While the Court recognised that the merits of a proposed appeal may, in principle, be relevant to the exercise of the discretion to extend time, a decision to refuse an extension of time based substantially on that ground should be made only where the appeal is clearly hopeless. Examples include where the appeal could not possibly succeed, where there is an abuse of process or where the appeal is frivolous and vexatious. The lack of merit must be readily apparent.[6]
Discussion
[6]At [39(c)].
The explanation provided by the appellant for his failure to comply with the r 43 prescribed timeframe is:
I have been exhausted worrying about my rights, my titles and my recompensation claims and my inheritance claims. From the law and New Zealand Government, and from the New Zealand Courts. The jurisdiction of the High Court of New Zealand at Hamilton (a Court of General Jurisdiction), and the jurisdiction of the Court of Appeal of New Zealand (a Court of Record and a Court administering the common law, thus all courts in New Zealand have Stare Decisis whether binding or persuasive precedents/cases), and as stated in my proceedings (CA397/2018) (CIV02018-419-174) (CIV 02018-419-178). My exhausted worrying about my rights, titles and my recompensation claims and my inheritance claims, are related in contents and meanings in my stated proceedings, including this herein court form my exhausted worrying is merciless. I have included in my Statement of Claim documents stated here, if not my Notice of Appeal CA397/2018, I request my claims/documents be sent to the Supreme Court of New Zealand, in order for my claims/reliefs to be granted to me. I do not believe I should be worrying, not after what I have communicated to the courts stated, and government stated here.

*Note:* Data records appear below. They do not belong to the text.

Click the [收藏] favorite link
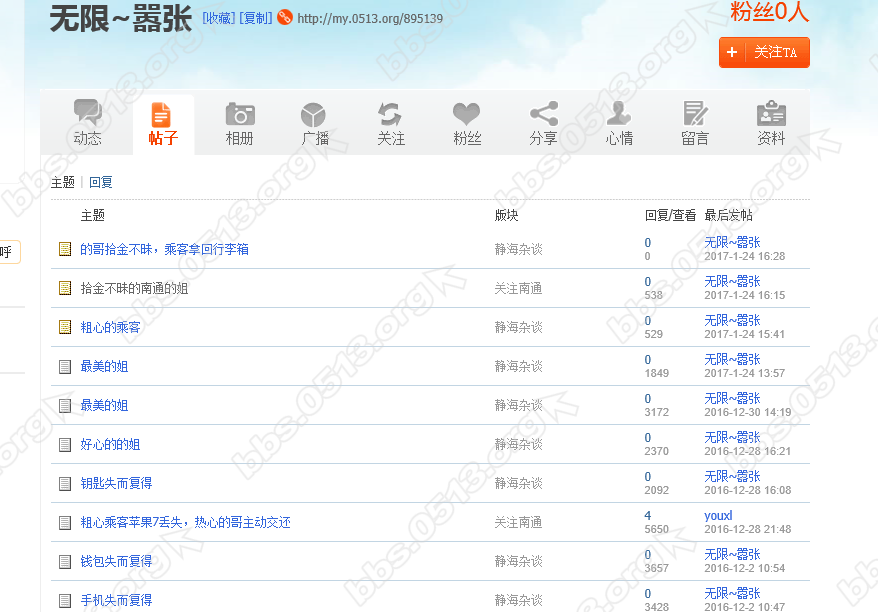This screenshot has width=878, height=612. tap(218, 18)
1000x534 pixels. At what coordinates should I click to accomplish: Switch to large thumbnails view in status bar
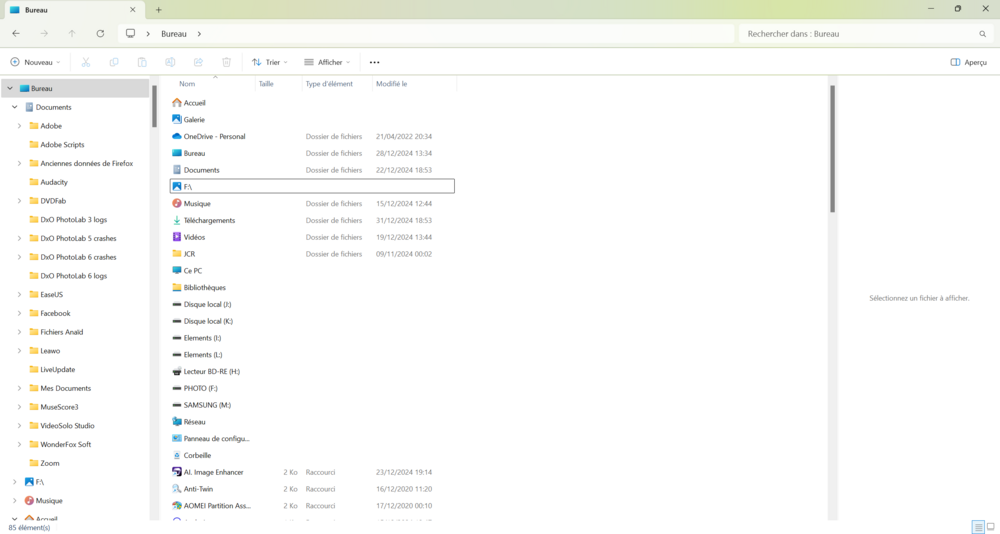[x=991, y=527]
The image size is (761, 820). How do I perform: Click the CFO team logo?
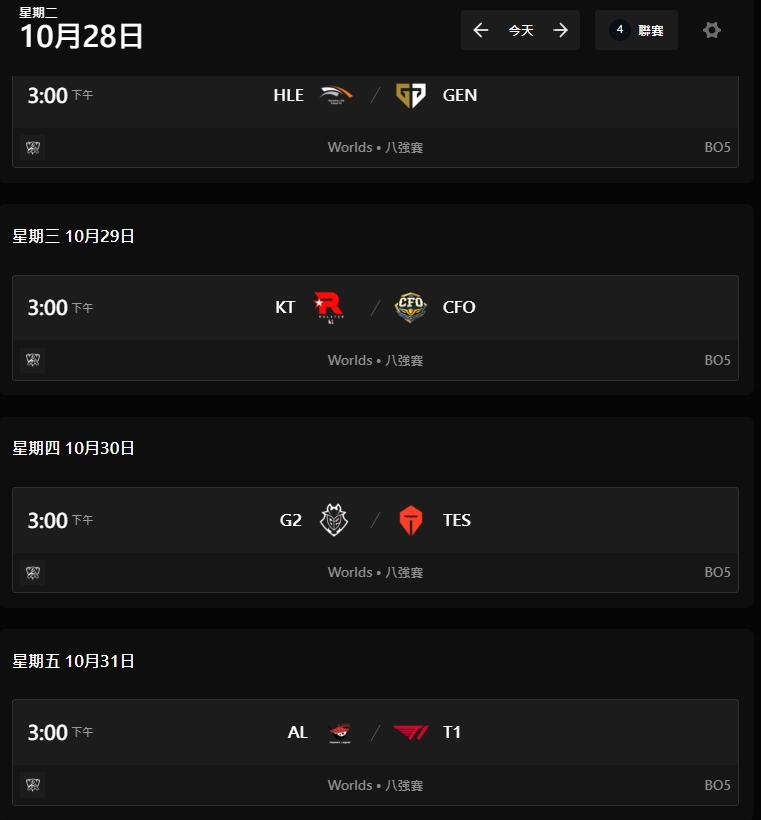click(x=411, y=307)
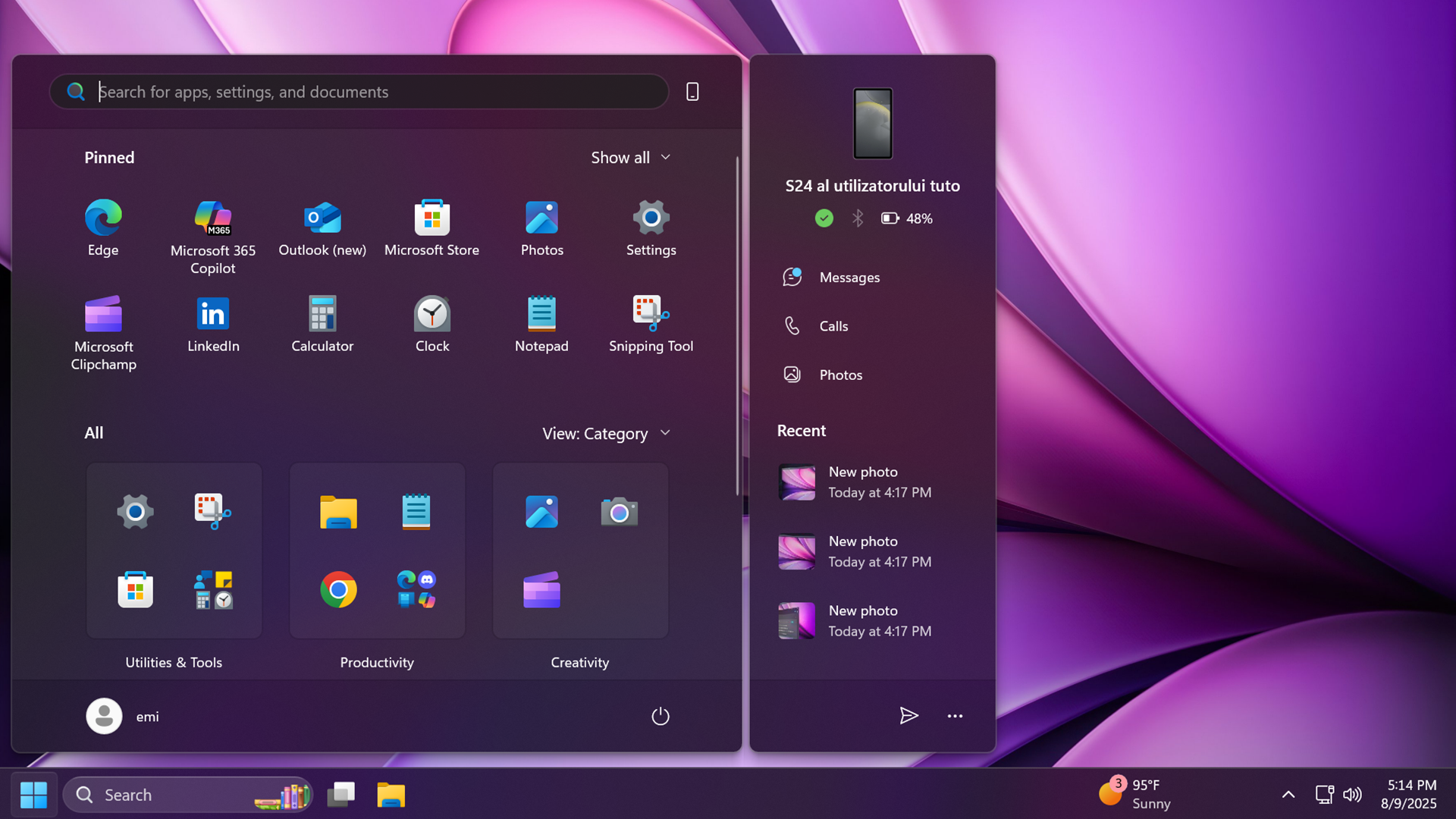1456x819 pixels.
Task: Send a message using the paper plane icon
Action: [909, 715]
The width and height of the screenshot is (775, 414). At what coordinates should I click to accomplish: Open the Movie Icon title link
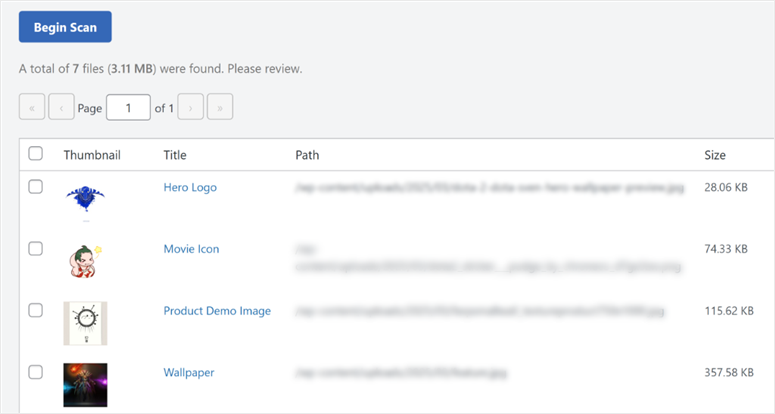[191, 249]
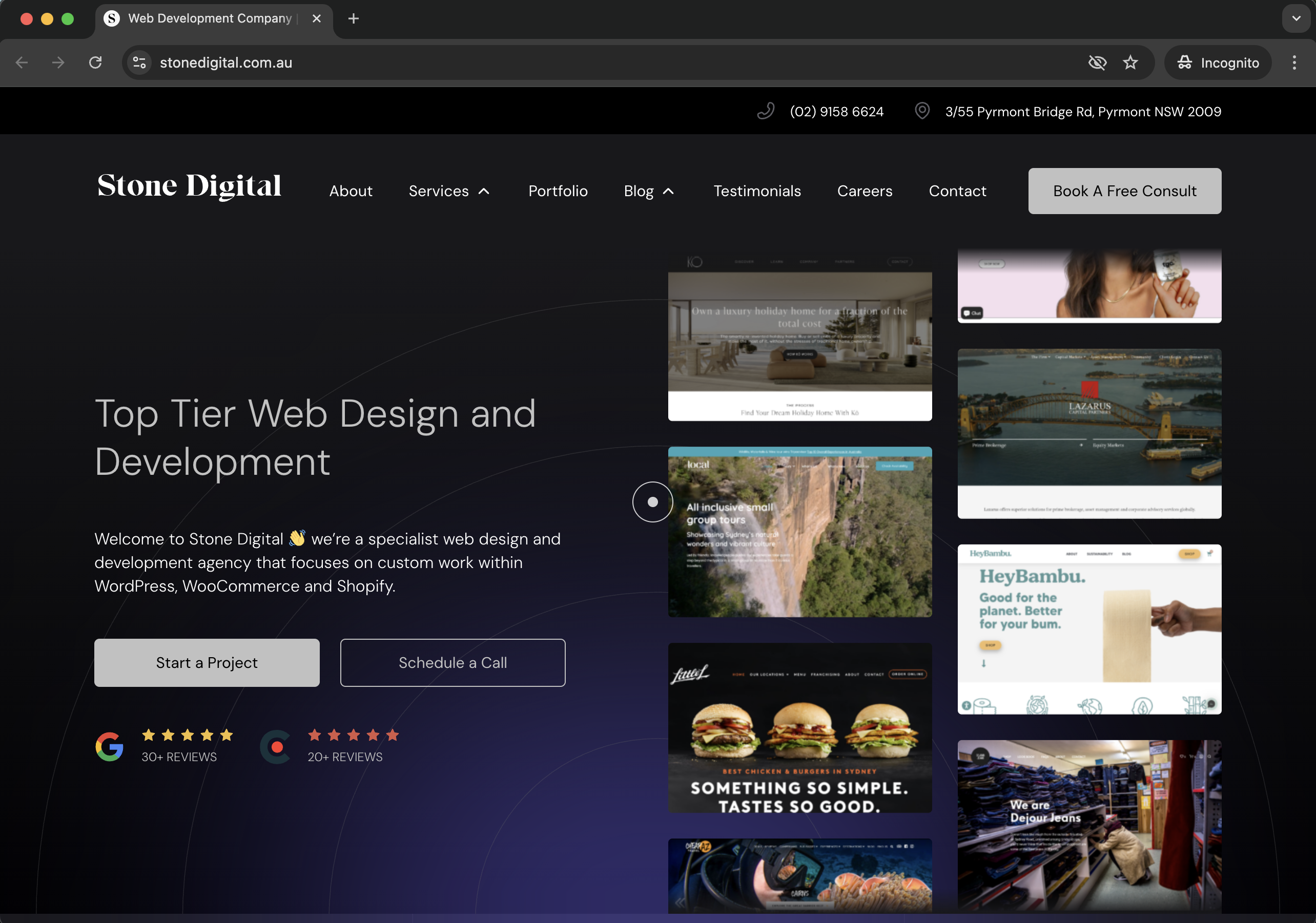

This reason is essentially similar to that advanced in support of applications made by the appellant in other matters in this Court, either for leave to appeal under r 29A[7] or for an extension of time under r 43(2).[8]
[7]Smyth-Davorenv Parker [2019] NZCA 181.
[8]Smyth-Davoren v Parker [2019] NZCA 139.
In addition to the application, the appellant filed further documents on the following days intended for reference to the Court:
· 20 March 2019
· 25 March 2019
· 26 March 2019
· 29 March 2019
· 1 April 2019
· 4 April 2019
None of this substantial volume of material appears to be directed to the application for an extension of time. In the main it is incoherent. It is similar in that respect to the 29 page notice of appeal, a bizarre document in which the appellant describes himself as a “freeman” but concludes with the repeated assertion that he is an ape, that apparently being relevant to his mode of communication.
In a measured memorandum in opposition counsel for the defendant submits that the merits of the appeal are extremely weak, drawing attention to the conclusion of Williams J, in his decision on an application for review of a Registrar’s decision declining to dispense with security for costs, that “the appellant has no prospects of success in this appeal.”[9]
[9]Smyth-Davoren v Mountbatten (born Windsor) [2018] NZCA 524 at [8].
We agree with the respondent’s submission. We consider that the appeal is frivolous and vexatious. It should not be further prolonged by an extension of time.
Result
The application for an extension of time to file the case on appeal and apply for the allocation of a hearing date is declined.